Outside sickrooms, however, the old idiom’s final years coincided with the aftermath of the war and plague of 1914-1918. Even in health during that time, speakers of American English must have felt the fear of mortality in new ways. At any rate, advertisers seemed to have intuited such an insecurity, for the idiom of their advertisements began straining after the perdurable. Fonts went lapidary, vocabulary went Latinate, and syntax began pacing itself slower to accommodate the dignified walking rhythms of the healthily portly. For the portly in one such advertisement, the penalty of Adam was to be mitigated by something called the Enclosure, and the vocabulary that prepared souls to enter the Enclosure sang of eternal life. Its syntax, too, modulated itself into a gently rocking iambic tetrameter with a feminine ending as it intoned, “Nor have they then a makeshift body.”

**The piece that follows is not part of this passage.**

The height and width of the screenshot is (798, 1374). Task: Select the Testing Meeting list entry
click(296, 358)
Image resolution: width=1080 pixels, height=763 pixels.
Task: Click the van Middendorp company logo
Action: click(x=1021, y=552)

But the rite of the Enclosure drew its deepest power from its simplest trait: mobility, the assurance it extended to the enclosed that it wasn’t just an Enclosure but an Enclosure on wheels. After 1918, especially, that assurance drew strength from a new, post-1918 knowledge: the knowledge that at a not unimaginably great distance from the hard stable surface under the Enclosure’s wheels, a body lay barely moving in a bed. The sense of that difference took form as a solemn didactic happiness, and it taught itself to riders in the Enclosure with a single noun scratched deep into its own photosensitized surface. Cripple, said the noun to the world of 1918, in a photographic caption carefully worked into a Socratic lesson plan. And the world of just after 1918 happily responded in the counter-language it had newly learned, “The Enclosure cannot rattle or squeak.”

But to the world no longer inhabited by Henry Hyde the old noun still cries Cripple. A blogger with a taste for the comedy of the antique may have posted the pompous disyllable cannot because “cannot rattle or squeak” makes a more nineteenth-century sound than “can’t rattle or squeak,” but cripple seems unaffected by the passage of time. Affixed to its glass backing, the depicted body of the cripple has a permanent context. The glass is cracked but not altered in its transparency to meaning.

But the cripple’s glass has been paired with another hard permanent document, and that one is reassuringly opaque. Within the image itself, erected directly over the cripple’s bed, a wooden slab promises in knotty pine, “I can’t speak, but if I could I would say, ‘I say unto thee, Arise, and take up thy bed.’ My name, which none of us need to speak because all of us know it, is Makeshift.”

Even more reassuring, Makeshift has another name, in actual speakable language: the word design. Design is a word from the universe of meaning that Keats, making use of a mobile metaphor (“Much have I travell’d”), called the realms of gold. Singing from a libretto scratched deep into the cripple’s image, design assures us who are not yet crippled that in coming times it will enchant us as well. It will dance, too, as it comes. It will dance right through the glass that will begin enclosing us when we sink into our bed. After all, the sinking will still be a motion of the body.

So rejoice, sings the word design. So long as you remain only partially crippled, I will be with you. While you still are able, raise your paintbrush and let it touch me and transmit my strength to you. For the time being, now am I your makeshift body.

 

Sources: William Carlos Williams, “The Girl with a Pimply Face.” The Collected Stories of William Carlos Williams (New York: New Directions, 1996) 117-30. The story was first published in book form in Life Along the Passaic River (1938).

The automobile advertisement originally appeared in Literary Digest 24 November 1923. I copied it and Photoshopped it for sharpness from http://blog.vintascope.com/post/145306079472/oakland-motor-car-company-19231124-literary

The undated photograph of the man in bed is one of a group of World War I hospital images apparently taken in France. George Grantham Bain Collection, Library of Congress, http://www.loc.gov/pictures/item/ggb2006002284/. Photoshopped.

From 1922, some contemporary satire of the pretentious diction of American advertisements can be found in Sinclair Lewis’s Babbitt.